Day 8.  Huh, my belt has a third hole?  Who knew?

Day 9. Last night I dreamed I was at a celebration dinner. I enjoyed a feast of all my favorite foods, and then I was horrified to realize I had forgotten to take pictures!

Subsequently, back in real life I forgot to take a picture of my breakfast, and then a few hours later I forgot to take a photograph my lunch. Dreams are weird.

Day 10. I woke up bored for my upcoming breakfast and ready to stop this stupid game. I really wanted carbs. Bad. So I made a bowl of muesli. It was great.

I made chocolate chip cookies and did not lick the bo…

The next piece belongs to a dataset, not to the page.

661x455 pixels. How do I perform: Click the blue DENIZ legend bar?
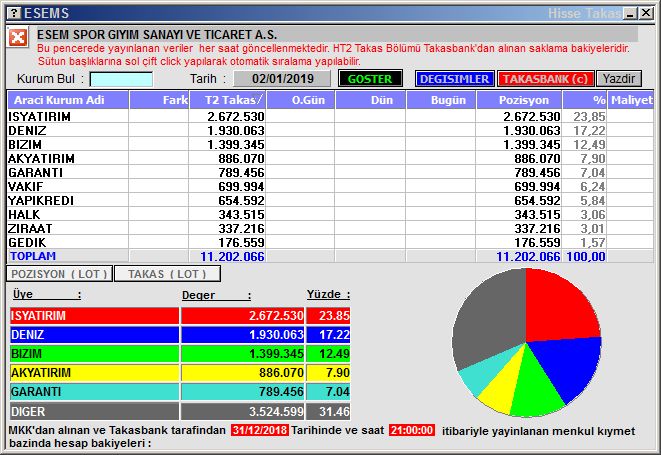pyautogui.click(x=94, y=335)
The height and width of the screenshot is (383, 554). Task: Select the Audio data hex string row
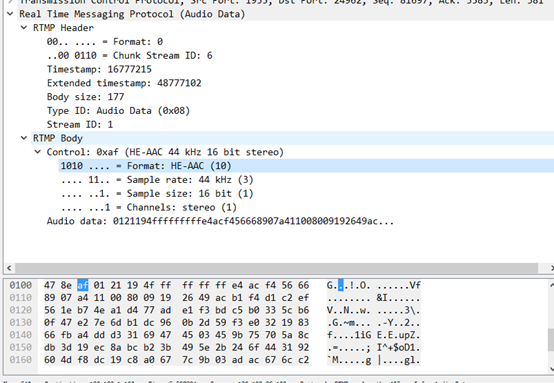[x=220, y=221]
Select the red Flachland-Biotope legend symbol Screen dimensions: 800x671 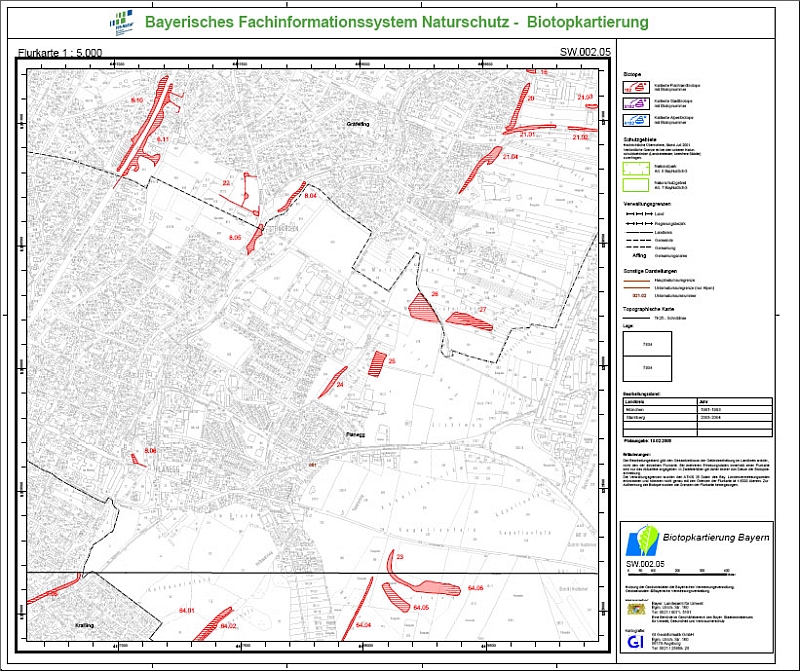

That’s not true. I totally licked the bowl and spatula and ate raw cookie dough with a spoon and it was amazing and I have zero regrets.

Day 11. Belt hole number two – good to see you again. It’s been too long.

Days 12-13-14. Weekends are hard, but I stuck pretty close to the plan. I ate a couple Oreos and loved every bite.  Another lesson: Purposeful treats in small quantities increased my enjoyment of them. I can remember every single “unhealthy food” I ate the last 2 weeks, and each was an event.

Epilogue. A couple months later I’m not photographing meals or strictly limiting carbs, but I do try to make eating fun food an experience.  I pour cheap beer into a chilled glass, professionally plate chips and salsa, and garnish apple pie with a careful dollop of trans-fat-full, not-even-real-food, worth-every-bite Cool Whip.

And then I lick the spoon.

Further Reading. I used a combination of strategies from Michael Pollan, Tim Ferriss, and Darya Pino Rose, each of whom address food from a different-but-complementary angle.  If you’re looking for a single book or approach, I recommend Foodist by Dr. Rose.

Also, I’ve conducted and written about a few other experiments here:

  1. Address Book Lottery
  2. Experience Tranquility
  3. Less, But Better
  4. 12 Minute Workout: It’s easy just kidding

12 Minute Workout: It’s easy just kidding


This year I’m conducting a wide-ranging series of 2-week self-experiments. This is Experiment 4.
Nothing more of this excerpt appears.